• Task to carry out:
Retype each record exactly.

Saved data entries
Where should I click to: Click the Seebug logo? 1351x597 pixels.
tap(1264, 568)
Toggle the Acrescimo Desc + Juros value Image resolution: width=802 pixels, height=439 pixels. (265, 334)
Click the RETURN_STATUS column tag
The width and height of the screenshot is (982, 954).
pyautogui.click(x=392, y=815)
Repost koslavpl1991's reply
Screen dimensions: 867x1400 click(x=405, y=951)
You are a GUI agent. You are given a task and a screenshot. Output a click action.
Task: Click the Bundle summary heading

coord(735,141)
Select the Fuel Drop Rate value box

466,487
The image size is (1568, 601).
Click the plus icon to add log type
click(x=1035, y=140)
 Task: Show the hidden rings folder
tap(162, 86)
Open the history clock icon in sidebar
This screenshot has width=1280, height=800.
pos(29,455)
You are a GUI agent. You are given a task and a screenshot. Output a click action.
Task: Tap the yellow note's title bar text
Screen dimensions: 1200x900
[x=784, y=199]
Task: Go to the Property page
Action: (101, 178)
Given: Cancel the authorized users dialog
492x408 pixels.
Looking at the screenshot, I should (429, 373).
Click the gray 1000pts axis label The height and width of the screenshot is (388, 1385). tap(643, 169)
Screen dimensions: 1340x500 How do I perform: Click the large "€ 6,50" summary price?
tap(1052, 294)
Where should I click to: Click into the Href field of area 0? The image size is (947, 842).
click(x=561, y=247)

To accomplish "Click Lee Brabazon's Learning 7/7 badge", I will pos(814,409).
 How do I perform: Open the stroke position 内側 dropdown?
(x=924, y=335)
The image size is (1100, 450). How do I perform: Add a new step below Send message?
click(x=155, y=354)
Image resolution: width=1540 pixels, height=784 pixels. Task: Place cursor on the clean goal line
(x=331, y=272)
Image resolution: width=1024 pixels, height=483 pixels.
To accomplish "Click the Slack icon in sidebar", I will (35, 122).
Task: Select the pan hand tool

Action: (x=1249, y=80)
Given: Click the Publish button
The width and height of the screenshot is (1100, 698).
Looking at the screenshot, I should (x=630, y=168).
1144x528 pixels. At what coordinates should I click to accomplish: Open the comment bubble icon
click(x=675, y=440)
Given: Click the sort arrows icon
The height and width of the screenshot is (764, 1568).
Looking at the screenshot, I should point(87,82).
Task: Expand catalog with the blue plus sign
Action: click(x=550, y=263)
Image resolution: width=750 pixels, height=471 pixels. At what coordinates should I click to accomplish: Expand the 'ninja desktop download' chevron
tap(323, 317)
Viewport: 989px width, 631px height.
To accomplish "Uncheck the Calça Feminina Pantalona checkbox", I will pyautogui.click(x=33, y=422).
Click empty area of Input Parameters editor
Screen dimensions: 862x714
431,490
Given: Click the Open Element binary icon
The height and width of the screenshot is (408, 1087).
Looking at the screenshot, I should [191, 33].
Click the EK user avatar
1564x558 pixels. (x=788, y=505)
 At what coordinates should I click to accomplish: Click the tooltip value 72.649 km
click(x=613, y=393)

• Task result:
Where should I click to: Click the Seebug logo? 1351x597 pixels.
tap(1264, 568)
Toggle the Acrescimo Desc + Juros value Image resolution: width=802 pixels, height=439 pixels. (265, 334)
Click the RETURN_STATUS column tag
The width and height of the screenshot is (982, 954).
pyautogui.click(x=392, y=815)
Repost koslavpl1991's reply
Screen dimensions: 867x1400 click(x=405, y=951)
You are a GUI agent. You are given a task and a screenshot. Output a click action.
Task: Click the Bundle summary heading

coord(735,141)
Select the Fuel Drop Rate value box

466,487
The image size is (1568, 601).
Click the plus icon to add log type
click(x=1035, y=140)
 Task: Show the hidden rings folder
tap(162, 86)
Open the history clock icon in sidebar
This screenshot has width=1280, height=800.
pos(29,455)
You are a GUI agent. You are given a task and a screenshot. Output a click action.
Task: Tap the yellow note's title bar text
Screen dimensions: 1200x900
[x=784, y=199]
Task: Go to the Property page
Action: (101, 178)
Given: Cancel the authorized users dialog
492x408 pixels.
Looking at the screenshot, I should (429, 373).
Click the gray 1000pts axis label The height and width of the screenshot is (388, 1385). tap(643, 169)
Screen dimensions: 1340x500 How do I perform: Click the large "€ 6,50" summary price?
tap(1052, 294)
Where should I click to: Click into the Href field of area 0? The image size is (947, 842).
click(x=561, y=247)

To accomplish "Click Lee Brabazon's Learning 7/7 badge", I will pos(814,409).
 How do I perform: Open the stroke position 内側 dropdown?
(x=924, y=335)
The image size is (1100, 450). How do I perform: Add a new step below Send message?
click(x=155, y=354)
Image resolution: width=1540 pixels, height=784 pixels. Task: Place cursor on the clean goal line
(x=331, y=272)
Image resolution: width=1024 pixels, height=483 pixels.
To accomplish "Click the Slack icon in sidebar", I will (35, 122).
Task: Select the pan hand tool

Action: (x=1249, y=80)
Given: Click the Publish button
The width and height of the screenshot is (1100, 698).
Looking at the screenshot, I should (x=630, y=168).
1144x528 pixels. At what coordinates should I click to accomplish: Open the comment bubble icon
click(x=675, y=440)
Given: Click the sort arrows icon
The height and width of the screenshot is (764, 1568).
Looking at the screenshot, I should point(87,82).
Task: Expand catalog with the blue plus sign
Action: click(x=550, y=263)
Image resolution: width=750 pixels, height=471 pixels. At what coordinates should I click to accomplish: Expand the 'ninja desktop download' chevron
tap(323, 317)
Viewport: 989px width, 631px height.
To accomplish "Uncheck the Calça Feminina Pantalona checkbox", I will pyautogui.click(x=33, y=422).
Click empty area of Input Parameters editor
Screen dimensions: 862x714
431,490
Given: Click the Open Element binary icon
The height and width of the screenshot is (408, 1087).
Looking at the screenshot, I should [191, 33].
Click the EK user avatar
1564x558 pixels. (x=788, y=505)
 At what coordinates should I click to accomplish: Click the tooltip value 72.649 km
click(x=613, y=393)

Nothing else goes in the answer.